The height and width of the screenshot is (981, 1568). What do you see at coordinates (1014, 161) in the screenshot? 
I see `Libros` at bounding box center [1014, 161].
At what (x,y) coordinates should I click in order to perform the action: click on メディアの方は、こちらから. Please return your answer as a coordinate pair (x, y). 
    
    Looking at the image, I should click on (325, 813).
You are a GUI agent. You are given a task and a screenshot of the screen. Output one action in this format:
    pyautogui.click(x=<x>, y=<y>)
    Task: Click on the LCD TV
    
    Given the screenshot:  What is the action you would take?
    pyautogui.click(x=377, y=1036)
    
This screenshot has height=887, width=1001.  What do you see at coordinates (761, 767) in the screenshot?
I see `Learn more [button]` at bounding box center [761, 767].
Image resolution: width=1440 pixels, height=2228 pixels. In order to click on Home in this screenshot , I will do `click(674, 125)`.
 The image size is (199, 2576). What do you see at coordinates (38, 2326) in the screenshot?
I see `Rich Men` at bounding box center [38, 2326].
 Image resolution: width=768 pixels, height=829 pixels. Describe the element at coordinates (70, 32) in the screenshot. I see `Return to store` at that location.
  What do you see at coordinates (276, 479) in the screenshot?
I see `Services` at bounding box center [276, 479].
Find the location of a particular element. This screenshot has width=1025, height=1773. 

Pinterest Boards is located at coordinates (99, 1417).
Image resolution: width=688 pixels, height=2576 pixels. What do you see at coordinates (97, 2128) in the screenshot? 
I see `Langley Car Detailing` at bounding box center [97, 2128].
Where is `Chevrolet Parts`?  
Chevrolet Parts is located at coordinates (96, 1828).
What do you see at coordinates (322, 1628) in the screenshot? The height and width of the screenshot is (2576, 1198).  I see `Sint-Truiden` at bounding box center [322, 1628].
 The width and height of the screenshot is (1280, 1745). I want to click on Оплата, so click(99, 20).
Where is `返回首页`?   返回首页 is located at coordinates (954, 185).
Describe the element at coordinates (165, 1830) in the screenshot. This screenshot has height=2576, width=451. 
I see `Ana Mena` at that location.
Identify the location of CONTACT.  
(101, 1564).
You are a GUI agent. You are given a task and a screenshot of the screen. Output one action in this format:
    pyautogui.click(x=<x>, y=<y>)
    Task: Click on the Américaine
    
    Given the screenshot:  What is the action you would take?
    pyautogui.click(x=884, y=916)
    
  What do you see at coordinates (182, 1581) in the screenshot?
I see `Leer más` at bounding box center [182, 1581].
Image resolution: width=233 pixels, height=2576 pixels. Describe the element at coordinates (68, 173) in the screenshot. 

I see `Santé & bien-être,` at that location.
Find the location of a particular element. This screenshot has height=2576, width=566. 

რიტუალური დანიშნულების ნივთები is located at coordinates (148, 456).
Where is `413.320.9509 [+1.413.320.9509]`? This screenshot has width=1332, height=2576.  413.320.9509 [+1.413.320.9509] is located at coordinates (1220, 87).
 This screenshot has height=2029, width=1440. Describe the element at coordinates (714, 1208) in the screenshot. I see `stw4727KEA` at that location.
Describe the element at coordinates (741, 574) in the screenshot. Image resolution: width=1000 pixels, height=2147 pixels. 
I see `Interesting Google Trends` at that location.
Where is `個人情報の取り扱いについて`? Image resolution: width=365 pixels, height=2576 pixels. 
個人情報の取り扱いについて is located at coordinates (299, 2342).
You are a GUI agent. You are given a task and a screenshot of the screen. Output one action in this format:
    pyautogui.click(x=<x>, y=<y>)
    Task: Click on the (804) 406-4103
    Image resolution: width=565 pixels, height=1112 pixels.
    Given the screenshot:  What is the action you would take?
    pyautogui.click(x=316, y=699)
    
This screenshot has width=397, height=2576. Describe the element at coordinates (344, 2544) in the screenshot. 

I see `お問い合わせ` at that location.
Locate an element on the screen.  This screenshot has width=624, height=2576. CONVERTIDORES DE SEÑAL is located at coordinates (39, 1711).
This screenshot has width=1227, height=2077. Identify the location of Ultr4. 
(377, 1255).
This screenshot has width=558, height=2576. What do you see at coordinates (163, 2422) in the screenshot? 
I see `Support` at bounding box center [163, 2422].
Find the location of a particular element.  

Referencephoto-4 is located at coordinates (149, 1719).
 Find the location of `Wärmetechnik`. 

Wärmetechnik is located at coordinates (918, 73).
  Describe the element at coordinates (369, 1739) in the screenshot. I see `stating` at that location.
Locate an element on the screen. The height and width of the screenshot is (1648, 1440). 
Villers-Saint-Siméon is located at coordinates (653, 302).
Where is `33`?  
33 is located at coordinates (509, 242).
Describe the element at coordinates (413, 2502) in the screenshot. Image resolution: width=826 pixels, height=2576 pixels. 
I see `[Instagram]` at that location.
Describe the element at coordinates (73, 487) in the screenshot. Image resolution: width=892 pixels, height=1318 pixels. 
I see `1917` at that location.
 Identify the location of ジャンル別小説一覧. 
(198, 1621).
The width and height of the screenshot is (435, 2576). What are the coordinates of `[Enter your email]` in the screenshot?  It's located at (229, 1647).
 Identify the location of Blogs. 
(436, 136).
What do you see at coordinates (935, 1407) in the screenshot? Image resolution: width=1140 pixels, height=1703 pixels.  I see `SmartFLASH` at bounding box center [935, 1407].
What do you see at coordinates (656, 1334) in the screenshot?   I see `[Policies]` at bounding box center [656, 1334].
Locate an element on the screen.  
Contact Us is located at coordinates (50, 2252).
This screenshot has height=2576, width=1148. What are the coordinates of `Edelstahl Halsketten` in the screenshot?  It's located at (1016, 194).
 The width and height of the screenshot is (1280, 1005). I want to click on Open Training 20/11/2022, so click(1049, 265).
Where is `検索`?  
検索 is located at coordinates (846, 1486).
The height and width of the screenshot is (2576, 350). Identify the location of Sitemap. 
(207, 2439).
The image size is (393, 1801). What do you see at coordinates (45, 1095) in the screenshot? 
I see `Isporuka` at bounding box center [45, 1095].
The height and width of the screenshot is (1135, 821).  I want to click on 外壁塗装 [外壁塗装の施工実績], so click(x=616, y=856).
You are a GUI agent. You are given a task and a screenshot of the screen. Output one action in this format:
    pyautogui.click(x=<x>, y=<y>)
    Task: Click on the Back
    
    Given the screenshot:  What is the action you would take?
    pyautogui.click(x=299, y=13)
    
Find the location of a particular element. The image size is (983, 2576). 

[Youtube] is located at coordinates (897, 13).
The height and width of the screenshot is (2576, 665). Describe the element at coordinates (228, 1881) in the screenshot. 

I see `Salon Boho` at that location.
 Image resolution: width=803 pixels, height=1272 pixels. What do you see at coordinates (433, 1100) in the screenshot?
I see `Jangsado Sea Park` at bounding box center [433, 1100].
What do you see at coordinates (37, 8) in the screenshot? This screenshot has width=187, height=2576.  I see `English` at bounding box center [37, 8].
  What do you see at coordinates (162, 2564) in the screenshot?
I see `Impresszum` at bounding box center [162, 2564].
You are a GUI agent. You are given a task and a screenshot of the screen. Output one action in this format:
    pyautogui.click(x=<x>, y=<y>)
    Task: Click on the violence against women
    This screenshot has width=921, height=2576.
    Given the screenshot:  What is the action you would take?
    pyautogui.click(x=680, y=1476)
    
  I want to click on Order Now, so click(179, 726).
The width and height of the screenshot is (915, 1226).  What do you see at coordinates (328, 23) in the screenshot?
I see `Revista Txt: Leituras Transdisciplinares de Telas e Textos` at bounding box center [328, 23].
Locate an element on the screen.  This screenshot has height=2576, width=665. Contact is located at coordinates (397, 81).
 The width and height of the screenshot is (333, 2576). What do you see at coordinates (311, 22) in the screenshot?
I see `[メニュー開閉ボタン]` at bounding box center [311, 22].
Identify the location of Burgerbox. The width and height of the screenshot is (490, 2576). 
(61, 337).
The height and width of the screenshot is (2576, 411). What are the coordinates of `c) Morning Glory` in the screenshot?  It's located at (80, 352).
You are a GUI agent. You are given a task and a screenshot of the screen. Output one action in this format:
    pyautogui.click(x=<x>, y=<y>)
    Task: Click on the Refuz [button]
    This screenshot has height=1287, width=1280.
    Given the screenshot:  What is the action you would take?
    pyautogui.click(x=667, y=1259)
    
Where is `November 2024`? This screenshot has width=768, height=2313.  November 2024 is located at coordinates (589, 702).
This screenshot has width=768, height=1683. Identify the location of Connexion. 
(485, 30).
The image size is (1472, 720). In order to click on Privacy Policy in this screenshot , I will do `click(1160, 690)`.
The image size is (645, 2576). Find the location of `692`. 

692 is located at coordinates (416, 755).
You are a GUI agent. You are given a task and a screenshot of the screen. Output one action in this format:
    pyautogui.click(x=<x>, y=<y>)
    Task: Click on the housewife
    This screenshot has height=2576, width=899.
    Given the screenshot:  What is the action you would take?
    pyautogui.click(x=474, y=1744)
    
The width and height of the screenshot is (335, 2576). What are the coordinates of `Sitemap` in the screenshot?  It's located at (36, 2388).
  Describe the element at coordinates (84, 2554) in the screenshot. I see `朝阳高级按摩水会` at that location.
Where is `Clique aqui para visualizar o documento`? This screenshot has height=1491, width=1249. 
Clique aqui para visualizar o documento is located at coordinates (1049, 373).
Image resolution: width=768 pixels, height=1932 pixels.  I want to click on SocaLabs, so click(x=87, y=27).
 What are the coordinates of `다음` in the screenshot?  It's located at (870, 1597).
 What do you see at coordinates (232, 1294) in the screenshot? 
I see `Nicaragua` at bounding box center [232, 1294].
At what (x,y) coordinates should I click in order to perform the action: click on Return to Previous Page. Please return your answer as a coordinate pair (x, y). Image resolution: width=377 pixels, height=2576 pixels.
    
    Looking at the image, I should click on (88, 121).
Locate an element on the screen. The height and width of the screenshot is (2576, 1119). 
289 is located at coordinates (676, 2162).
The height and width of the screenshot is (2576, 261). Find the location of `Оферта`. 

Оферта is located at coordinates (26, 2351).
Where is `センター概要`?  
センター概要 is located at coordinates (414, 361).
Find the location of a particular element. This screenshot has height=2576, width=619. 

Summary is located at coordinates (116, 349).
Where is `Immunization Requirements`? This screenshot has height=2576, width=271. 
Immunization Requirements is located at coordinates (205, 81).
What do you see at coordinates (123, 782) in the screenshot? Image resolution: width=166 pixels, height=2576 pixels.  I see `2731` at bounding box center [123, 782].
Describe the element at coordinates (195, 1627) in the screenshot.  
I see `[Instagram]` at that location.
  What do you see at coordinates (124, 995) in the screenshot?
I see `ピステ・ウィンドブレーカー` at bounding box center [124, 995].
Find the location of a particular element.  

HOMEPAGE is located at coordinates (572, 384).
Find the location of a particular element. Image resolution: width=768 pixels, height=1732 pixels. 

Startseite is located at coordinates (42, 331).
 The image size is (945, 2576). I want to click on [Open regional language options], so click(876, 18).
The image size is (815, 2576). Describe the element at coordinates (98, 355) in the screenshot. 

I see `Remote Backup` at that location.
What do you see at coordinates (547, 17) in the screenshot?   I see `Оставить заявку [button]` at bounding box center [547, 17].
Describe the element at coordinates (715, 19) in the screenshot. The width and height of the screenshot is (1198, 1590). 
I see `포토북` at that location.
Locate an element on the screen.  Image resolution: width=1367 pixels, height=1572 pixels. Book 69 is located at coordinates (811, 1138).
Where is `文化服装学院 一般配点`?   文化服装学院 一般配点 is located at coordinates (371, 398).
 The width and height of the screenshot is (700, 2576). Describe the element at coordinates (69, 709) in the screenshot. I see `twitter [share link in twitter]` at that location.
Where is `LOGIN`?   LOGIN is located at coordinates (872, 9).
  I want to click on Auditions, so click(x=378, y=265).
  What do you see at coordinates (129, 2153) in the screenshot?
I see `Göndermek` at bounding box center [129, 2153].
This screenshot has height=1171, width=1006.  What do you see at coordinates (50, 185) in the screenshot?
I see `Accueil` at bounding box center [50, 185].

# GIVEN EXERCISE:
Lay out the stretch from the line containing "What do you see at coordinates (547, 17)" through the end of the records as a Markdown table with the columns Row and Line, one line per row, skipping blank lines.

# WORKED SOLUTION:
| Row | Line |
|---|---|
| 1 | What do you see at coordinates (547, 17) in the screenshot?   I see `Оставить заявку [button]` at bounding box center [547, 17]. |
| 2 | Describe the element at coordinates (715, 19) in the screenshot. The width and height of the screenshot is (1198, 1590).  |
| 3 | I see `포토북` at that location. |
| 4 | Locate an element on the screen.  Image resolution: width=1367 pixels, height=1572 pixels. Book 69 is located at coordinates (811, 1138). |
| 5 | Where is `文化服装学院 一般配点`?   文化服装学院 一般配点 is located at coordinates (371, 398). |
| 6 |  The width and height of the screenshot is (700, 2576). Describe the element at coordinates (69, 709) in the screenshot. I see `twitter [share link in twitter]` at that location. |
| 7 | Where is `LOGIN`?   LOGIN is located at coordinates (872, 9). |
| 8 |   I want to click on Auditions, so click(x=378, y=265). |
| 9 |   What do you see at coordinates (129, 2153) in the screenshot? |
| 10 | I see `Göndermek` at bounding box center [129, 2153]. |
| 11 | This screenshot has height=1171, width=1006.  What do you see at coordinates (50, 185) in the screenshot? |
| 12 | I see `Accueil` at bounding box center [50, 185]. |